Arbeitsaufträge -
- A) Fasse den Textausschnitt zur Lage von Migron in drei Sätzen zusammen.
- B) Gib aus dem Textausschnitt über Migron den Abschnitt zwischen „In der Nähe“ und „und byzantinische Zeit.“ einschließlich wortgetreu wieder.
- C) Führe den Text über die Lage von Migron dort fort, wo er endet.

Textausschnitt -
In der Nähe von Michmas ist Migron („Dreschplatz“) zu suchen, doch bleibt die genaue Lage des Ortes unklar – falls es überhaupt ein solcher ist und nicht einfach eine „Tenne“ gemeint sein sollte (so Stoebe, 1965, 274ff). Nach der Abfolge der Orte in Jes 10,28 lag Migron zwischen → Ai und Michmas, also nördlich von Michmas, und da kommt vor allem Chirbet Tell el-‘Askar (Koordinaten 17670.14305; N 31° 52' 50'', E 35° 16' 50''; südlich neben Str. 457, ca. 1km nach der Abzweigung von Str. 60) in Frage, der auf einer Erhebung 750m nordnordöstlich von Muchmās liegt. Neben einer Ruine und Terrassenmauern hat man Spuren eines Mosaiks, Grabhöhlen, Zisternen und Weinpressen gefunden. Keramik belegt insbesondere die → Eisenzeit I, aber auch die Mittelbronzezeit und → Eisenzeit II sowie die persische, römische und byzantinische Zeit.

Nach 1Sam 14,2 lag Migron allerdings nicht nördlich von Michmas, sondern an der Grenze des Flurgebiets von Geba, also südwestlich von Michmas, und dann mag man an den 1km westlich von Muchmās in der Senke gelegenen Tell Mirjam (Koordinaten: 17555.14185; N 31° 52' 09'', E 35° 16' 04''; südlich neben der Straße, die Muchmās mit Str. 60 verbindet) denken (Alt, 1927, 18ff), den Kallai-Kleinmann jedoch mit → Beth-Awen identifiziert (1956, 180-185; später anders: 1991, 175f). Der hohe, von Norden über einen Sattel am besten zugängliche, ansonsten von Wadis umgebene Tell besteht nicht nur aus Siedlungsschichten, sondern der Fels reicht bis zur Gipfelfläche, deren Durchmesser nur etwa 40m beträgt. Dort finden sich außer einer natürlichen Höhle Reste einer Mauer mit in Läufer-Binder-Technik gesetzten Steinen und im Norden eine Zisterne. Besiedelt war er in der Eisenzeit I und II sowie in hellenistischer, römischer und byzantinischer Zeit. Arnolds These (1990, 57), Migron (< ngr „fließen“) meine das Wādī eṣ-Ṣwēnīṭ, lässt sich kaum begründen.

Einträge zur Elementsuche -
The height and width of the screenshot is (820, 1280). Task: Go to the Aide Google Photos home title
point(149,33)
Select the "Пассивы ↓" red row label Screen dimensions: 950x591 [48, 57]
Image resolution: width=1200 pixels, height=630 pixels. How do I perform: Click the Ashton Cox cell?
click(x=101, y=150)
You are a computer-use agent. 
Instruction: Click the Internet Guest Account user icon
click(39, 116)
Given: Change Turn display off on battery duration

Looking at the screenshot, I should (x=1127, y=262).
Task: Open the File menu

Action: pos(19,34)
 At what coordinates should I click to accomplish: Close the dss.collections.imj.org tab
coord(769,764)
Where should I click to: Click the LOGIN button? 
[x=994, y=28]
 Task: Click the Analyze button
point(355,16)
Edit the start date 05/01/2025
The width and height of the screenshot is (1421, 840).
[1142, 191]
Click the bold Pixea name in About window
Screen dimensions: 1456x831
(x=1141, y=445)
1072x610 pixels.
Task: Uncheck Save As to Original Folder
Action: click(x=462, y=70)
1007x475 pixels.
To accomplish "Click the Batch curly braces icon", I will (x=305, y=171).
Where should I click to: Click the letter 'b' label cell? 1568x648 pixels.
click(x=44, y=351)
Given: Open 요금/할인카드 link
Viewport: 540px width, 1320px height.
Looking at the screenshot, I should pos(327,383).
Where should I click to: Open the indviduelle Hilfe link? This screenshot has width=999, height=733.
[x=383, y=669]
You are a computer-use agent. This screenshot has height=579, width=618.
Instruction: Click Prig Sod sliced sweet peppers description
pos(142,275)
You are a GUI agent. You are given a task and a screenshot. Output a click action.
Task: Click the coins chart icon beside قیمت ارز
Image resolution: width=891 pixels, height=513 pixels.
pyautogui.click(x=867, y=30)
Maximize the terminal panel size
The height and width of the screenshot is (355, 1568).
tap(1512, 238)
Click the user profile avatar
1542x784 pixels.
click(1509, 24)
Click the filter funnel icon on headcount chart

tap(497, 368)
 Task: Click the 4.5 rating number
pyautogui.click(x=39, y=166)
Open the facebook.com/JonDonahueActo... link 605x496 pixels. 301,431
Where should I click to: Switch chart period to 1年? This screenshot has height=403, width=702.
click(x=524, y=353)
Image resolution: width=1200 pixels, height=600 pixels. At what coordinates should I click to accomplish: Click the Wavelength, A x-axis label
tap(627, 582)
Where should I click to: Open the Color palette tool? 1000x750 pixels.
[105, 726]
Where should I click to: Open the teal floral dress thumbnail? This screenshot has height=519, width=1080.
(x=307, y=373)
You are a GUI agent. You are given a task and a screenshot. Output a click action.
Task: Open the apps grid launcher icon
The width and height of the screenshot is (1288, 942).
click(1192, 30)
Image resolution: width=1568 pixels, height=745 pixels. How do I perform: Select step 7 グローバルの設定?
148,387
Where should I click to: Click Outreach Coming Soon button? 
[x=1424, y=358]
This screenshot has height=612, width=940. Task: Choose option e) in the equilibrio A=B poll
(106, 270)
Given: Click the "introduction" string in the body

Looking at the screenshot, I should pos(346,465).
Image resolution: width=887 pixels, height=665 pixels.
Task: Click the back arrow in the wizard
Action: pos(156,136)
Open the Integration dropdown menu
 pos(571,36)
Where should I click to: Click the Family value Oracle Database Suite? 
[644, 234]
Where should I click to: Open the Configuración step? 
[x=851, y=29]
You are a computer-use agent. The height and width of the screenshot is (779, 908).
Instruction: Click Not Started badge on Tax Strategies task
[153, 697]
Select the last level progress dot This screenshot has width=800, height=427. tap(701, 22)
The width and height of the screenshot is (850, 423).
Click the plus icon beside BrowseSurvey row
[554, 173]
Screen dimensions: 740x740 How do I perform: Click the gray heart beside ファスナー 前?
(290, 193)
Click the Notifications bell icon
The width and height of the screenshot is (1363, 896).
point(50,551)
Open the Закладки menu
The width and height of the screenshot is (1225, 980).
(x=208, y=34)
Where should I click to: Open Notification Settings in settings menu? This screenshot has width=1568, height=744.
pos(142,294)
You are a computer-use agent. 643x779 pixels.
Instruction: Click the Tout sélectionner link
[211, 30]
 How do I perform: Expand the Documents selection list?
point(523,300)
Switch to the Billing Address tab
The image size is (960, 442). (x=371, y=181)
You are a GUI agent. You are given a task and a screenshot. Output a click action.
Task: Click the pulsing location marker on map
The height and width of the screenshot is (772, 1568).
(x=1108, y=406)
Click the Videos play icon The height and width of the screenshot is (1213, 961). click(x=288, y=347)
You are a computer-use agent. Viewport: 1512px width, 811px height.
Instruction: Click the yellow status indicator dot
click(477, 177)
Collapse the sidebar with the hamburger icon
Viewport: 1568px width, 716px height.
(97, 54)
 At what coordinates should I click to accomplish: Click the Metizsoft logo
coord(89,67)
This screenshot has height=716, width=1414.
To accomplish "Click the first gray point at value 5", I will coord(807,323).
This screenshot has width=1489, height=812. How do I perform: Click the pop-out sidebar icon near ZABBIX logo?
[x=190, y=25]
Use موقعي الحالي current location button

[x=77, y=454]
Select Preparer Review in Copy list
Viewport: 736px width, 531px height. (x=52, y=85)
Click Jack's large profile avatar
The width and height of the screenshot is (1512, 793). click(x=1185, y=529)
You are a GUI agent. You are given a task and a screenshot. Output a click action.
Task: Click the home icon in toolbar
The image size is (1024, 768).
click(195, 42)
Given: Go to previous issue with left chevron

Lösungen nacheinander -
- A) Migron ist in der Nähe von Michmas zu suchen, doch seine genaue Lage bleibt unklar, zumal vielleicht nur eine „Tenne“ gemeint ist. Nach Jes 10,28 lag es nördlich von Michmas, wofür vor allem Chirbet Tell el-‘Askar mit Funden von der Mittelbronzezeit bis in byzantinische Zeit in Frage kommt. Nach 1Sam 14,2 lag es dagegen südwestlich an der Grenze des Flurgebiets von Geba, sodass an den in der Eisenzeit I und II sowie in hellenistischer, römischer und byzantinischer Zeit besiedelten Tell Mirjam gedacht werden kann, während Arnolds Deutung als Wādī eṣ-Ṣwēnīṭ kaum zu begründen ist.

- B)
In der Nähe von Michmas ist Migron („Dreschplatz“) zu suchen, doch bleibt die genaue Lage des Ortes unklar – falls es überhaupt ein solcher ist und nicht einfach eine „Tenne“ gemeint sein sollte (so Stoebe, 1965, 274ff). Nach der Abfolge der Orte in Jes 10,28 lag Migron zwischen → Ai und Michmas, also nördlich von Michmas, und da kommt vor allem Chirbet Tell el-‘Askar (Koordinaten 17670.14305; N 31° 52' 50'', E 35° 16' 50''; südlich neben Str. 457, ca. 1km nach der Abzweigung von Str. 60) in Frage, der auf einer Erhebung 750m nordnordöstlich von Muchmās liegt. Neben einer Ruine und Terrassenmauern hat man Spuren eines Mosaiks, Grabhöhlen, Zisternen und Weinpressen gefunden. Keramik belegt insbesondere die → Eisenzeit I, aber auch die Mittelbronzezeit und → Eisenzeit II sowie die persische, römische und byzantinische Zeit.

- C)
1.5. Bozez und Senne

Nach 1Sam 14,4f ist in der Nähe der Furt durch das Wādī eṣ-Ṣwēnīṭ, die Michmas und Geba verbindet, auf jeder Seite des Wadis ein „Felszahn“ zu sehen. Der eine wurde bôṣeṣ „Schlüpfriger“ (?), der andere sænnæh „Dorn“ genannt.

Trotz der scheinbar genauen Angaben ist eine Identifizierung der Felsen nicht möglich. Es gibt verschiedene Vorschläge: 1) Am Eingang des Wadis Chirbet el-Maqṭara an der Nord-Wand und ‘Alljet Rās el-Wādī („Oberstock des Talanfangs“) gegenüber (Dalman, 1905, 163).- 2) Weiter abwärts nach der ersten Talwindung bei el-‘Alalijāt (Abel, 1952, II, 328).- 3) Noch weiter abwärts bei der zweiten auf der Süd-Seite des Wadis einmündenden kurzen Schlucht südlich von Chirbet el-Merǧame (Dalman, 1911, 12).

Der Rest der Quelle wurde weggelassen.